• _TASK STATEMENT_
Between the line containing "800x800 pixels." and the line containing "Select the Plano" lies a run of lines; give that run again exactly, with both of those lines, and nothing else from the entries below.

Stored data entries
—————

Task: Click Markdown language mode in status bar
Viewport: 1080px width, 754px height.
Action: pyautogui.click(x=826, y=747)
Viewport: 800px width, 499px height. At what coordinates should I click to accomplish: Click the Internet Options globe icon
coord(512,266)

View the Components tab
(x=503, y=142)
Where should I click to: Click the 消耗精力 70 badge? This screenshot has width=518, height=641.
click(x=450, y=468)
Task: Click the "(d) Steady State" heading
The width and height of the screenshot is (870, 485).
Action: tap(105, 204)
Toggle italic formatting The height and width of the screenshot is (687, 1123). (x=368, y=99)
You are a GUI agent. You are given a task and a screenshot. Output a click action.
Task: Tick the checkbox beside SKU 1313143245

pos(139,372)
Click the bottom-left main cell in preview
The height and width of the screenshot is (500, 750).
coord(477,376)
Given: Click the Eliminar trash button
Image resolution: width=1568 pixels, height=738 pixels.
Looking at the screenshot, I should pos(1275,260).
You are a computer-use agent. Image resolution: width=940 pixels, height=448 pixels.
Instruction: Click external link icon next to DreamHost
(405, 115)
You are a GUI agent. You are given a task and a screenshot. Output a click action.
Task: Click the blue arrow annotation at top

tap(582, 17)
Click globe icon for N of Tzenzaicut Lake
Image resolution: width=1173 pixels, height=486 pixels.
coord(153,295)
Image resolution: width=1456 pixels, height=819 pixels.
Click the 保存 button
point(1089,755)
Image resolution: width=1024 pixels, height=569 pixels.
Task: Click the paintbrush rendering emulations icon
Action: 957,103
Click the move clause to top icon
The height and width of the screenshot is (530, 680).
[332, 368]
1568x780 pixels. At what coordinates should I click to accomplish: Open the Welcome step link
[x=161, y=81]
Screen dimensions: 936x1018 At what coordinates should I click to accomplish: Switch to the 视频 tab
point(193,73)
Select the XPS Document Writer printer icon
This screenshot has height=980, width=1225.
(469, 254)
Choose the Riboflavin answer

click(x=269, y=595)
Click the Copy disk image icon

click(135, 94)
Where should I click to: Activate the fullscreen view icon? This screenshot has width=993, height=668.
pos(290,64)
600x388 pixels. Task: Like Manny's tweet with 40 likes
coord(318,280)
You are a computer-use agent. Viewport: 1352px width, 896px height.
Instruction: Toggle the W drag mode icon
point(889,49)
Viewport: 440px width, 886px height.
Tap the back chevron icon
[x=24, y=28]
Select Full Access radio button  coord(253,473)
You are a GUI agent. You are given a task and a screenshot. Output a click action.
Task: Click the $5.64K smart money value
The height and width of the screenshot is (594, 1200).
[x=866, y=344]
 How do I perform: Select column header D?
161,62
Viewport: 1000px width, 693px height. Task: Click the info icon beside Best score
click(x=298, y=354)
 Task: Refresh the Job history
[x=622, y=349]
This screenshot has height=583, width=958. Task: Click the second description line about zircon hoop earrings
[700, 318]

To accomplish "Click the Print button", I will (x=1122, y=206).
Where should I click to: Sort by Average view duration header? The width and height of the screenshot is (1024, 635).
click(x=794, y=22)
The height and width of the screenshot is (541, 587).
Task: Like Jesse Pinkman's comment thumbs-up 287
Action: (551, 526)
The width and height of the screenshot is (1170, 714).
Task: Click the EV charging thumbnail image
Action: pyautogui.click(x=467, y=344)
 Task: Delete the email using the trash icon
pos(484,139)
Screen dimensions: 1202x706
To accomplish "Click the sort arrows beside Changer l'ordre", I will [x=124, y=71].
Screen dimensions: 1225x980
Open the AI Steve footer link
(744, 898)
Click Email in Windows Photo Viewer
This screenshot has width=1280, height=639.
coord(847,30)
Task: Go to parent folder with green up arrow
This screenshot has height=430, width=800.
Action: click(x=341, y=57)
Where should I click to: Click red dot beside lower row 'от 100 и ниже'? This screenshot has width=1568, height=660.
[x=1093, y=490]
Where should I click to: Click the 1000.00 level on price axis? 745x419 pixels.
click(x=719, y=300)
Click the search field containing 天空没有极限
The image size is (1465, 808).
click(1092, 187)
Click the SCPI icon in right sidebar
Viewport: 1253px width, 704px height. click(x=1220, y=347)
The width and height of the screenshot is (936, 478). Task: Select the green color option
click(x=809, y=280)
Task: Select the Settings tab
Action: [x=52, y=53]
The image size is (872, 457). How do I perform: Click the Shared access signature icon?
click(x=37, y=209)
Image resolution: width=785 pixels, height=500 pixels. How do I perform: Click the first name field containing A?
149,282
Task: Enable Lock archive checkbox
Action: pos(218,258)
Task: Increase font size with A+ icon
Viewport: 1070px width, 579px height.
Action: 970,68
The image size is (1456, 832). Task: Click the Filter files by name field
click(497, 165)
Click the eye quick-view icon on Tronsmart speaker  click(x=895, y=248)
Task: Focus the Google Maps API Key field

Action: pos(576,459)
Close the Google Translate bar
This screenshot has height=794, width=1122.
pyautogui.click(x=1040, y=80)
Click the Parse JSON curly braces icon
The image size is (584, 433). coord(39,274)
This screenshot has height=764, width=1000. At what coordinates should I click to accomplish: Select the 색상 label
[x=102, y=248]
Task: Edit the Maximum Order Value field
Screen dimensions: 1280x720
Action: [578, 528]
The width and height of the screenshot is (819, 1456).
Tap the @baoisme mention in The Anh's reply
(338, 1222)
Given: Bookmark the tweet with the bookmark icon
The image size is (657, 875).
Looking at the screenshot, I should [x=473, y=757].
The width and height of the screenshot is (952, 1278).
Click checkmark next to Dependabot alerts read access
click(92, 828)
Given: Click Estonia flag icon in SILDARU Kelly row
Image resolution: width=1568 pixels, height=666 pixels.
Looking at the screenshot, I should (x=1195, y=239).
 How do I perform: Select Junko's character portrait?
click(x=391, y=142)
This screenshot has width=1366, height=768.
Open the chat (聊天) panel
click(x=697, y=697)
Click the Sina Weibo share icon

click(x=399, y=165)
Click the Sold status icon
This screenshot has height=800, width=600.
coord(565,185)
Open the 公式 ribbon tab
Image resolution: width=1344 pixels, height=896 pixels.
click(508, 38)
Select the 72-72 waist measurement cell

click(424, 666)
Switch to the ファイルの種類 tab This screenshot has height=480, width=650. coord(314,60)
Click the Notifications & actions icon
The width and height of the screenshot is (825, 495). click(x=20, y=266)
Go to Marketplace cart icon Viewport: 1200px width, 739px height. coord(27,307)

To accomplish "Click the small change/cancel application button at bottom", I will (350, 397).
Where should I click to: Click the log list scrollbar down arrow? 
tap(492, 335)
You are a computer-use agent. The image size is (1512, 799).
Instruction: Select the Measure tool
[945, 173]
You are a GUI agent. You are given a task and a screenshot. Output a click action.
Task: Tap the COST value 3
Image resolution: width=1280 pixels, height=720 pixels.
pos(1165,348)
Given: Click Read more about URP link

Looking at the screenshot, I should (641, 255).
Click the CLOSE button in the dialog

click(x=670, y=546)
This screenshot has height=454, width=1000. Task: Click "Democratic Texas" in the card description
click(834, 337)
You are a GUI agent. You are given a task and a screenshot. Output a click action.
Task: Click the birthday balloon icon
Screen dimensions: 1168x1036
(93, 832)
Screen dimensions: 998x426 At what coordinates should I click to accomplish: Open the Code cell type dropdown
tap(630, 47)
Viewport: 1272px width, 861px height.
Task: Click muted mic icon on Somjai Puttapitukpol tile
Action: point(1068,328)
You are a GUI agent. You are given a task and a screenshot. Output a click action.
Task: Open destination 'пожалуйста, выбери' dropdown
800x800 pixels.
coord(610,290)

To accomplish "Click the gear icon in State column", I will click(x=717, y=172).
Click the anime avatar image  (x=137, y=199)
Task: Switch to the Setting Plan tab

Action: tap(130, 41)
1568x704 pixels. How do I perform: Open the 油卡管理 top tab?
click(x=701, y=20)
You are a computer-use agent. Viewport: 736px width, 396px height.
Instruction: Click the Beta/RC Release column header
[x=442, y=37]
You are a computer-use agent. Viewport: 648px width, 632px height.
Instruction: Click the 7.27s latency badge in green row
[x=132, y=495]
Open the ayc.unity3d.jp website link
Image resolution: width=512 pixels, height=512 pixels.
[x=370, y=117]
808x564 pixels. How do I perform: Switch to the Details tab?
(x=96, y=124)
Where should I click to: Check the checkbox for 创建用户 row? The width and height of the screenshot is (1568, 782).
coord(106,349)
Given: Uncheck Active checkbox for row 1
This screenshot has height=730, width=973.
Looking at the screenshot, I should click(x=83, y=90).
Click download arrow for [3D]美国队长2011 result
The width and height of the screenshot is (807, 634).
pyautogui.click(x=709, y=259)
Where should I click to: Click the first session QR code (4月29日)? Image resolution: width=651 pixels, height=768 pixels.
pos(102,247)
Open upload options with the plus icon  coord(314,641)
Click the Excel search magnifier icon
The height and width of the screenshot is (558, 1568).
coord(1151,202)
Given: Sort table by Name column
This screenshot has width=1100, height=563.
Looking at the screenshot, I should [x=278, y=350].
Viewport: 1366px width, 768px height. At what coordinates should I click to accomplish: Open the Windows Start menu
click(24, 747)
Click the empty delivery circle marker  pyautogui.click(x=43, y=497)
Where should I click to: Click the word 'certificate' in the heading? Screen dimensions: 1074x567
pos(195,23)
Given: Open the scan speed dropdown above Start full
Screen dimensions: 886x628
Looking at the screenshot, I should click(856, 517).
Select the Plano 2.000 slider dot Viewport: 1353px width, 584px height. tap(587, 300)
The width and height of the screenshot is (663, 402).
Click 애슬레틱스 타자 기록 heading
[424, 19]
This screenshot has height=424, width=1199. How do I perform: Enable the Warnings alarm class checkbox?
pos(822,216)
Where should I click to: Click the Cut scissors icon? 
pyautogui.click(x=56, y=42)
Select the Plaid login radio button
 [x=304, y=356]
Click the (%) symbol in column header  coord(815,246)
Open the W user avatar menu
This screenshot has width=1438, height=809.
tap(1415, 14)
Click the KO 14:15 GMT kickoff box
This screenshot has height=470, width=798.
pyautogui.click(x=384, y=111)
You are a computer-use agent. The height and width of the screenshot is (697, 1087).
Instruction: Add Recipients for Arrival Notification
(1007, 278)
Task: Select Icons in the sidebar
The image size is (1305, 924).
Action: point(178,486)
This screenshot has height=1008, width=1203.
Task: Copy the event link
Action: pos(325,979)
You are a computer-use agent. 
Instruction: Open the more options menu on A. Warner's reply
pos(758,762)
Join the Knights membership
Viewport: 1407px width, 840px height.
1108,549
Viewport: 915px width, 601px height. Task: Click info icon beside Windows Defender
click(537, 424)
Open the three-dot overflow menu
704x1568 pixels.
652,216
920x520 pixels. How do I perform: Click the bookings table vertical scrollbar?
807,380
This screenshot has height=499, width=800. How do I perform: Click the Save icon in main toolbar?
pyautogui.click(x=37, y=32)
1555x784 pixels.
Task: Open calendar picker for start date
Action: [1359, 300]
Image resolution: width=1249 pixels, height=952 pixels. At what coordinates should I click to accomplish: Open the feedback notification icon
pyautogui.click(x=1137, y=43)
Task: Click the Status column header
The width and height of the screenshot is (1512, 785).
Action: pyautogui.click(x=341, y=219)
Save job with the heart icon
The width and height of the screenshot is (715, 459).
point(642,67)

—————

• _PROBLEM SOLUTION_
800x800 pixels.
coord(610,290)

To accomplish "Click the gear icon in State column", I will click(x=717, y=172).
Click the anime avatar image  (x=137, y=199)
Task: Switch to the Setting Plan tab

Action: tap(130, 41)
1568x704 pixels. How do I perform: Open the 油卡管理 top tab?
click(x=701, y=20)
You are a computer-use agent. Viewport: 736px width, 396px height.
Instruction: Click the Beta/RC Release column header
[x=442, y=37]
You are a computer-use agent. Viewport: 648px width, 632px height.
Instruction: Click the 7.27s latency badge in green row
[x=132, y=495]
Open the ayc.unity3d.jp website link
Image resolution: width=512 pixels, height=512 pixels.
[x=370, y=117]
808x564 pixels. How do I perform: Switch to the Details tab?
(x=96, y=124)
Where should I click to: Check the checkbox for 创建用户 row? The width and height of the screenshot is (1568, 782).
coord(106,349)
Given: Uncheck Active checkbox for row 1
This screenshot has height=730, width=973.
Looking at the screenshot, I should click(x=83, y=90).
Click download arrow for [3D]美国队长2011 result
The width and height of the screenshot is (807, 634).
pyautogui.click(x=709, y=259)
Where should I click to: Click the first session QR code (4月29日)? Image resolution: width=651 pixels, height=768 pixels.
pos(102,247)
Open upload options with the plus icon  coord(314,641)
Click the Excel search magnifier icon
The height and width of the screenshot is (558, 1568).
coord(1151,202)
Given: Sort table by Name column
This screenshot has width=1100, height=563.
Looking at the screenshot, I should [x=278, y=350].
Viewport: 1366px width, 768px height. At what coordinates should I click to accomplish: Open the Windows Start menu
click(24, 747)
Click the empty delivery circle marker  pyautogui.click(x=43, y=497)
Where should I click to: Click the word 'certificate' in the heading? Screen dimensions: 1074x567
pos(195,23)
Given: Open the scan speed dropdown above Start full
Screen dimensions: 886x628
Looking at the screenshot, I should click(856, 517).
Select the Plano 2.000 slider dot Viewport: 1353px width, 584px height. tap(587, 300)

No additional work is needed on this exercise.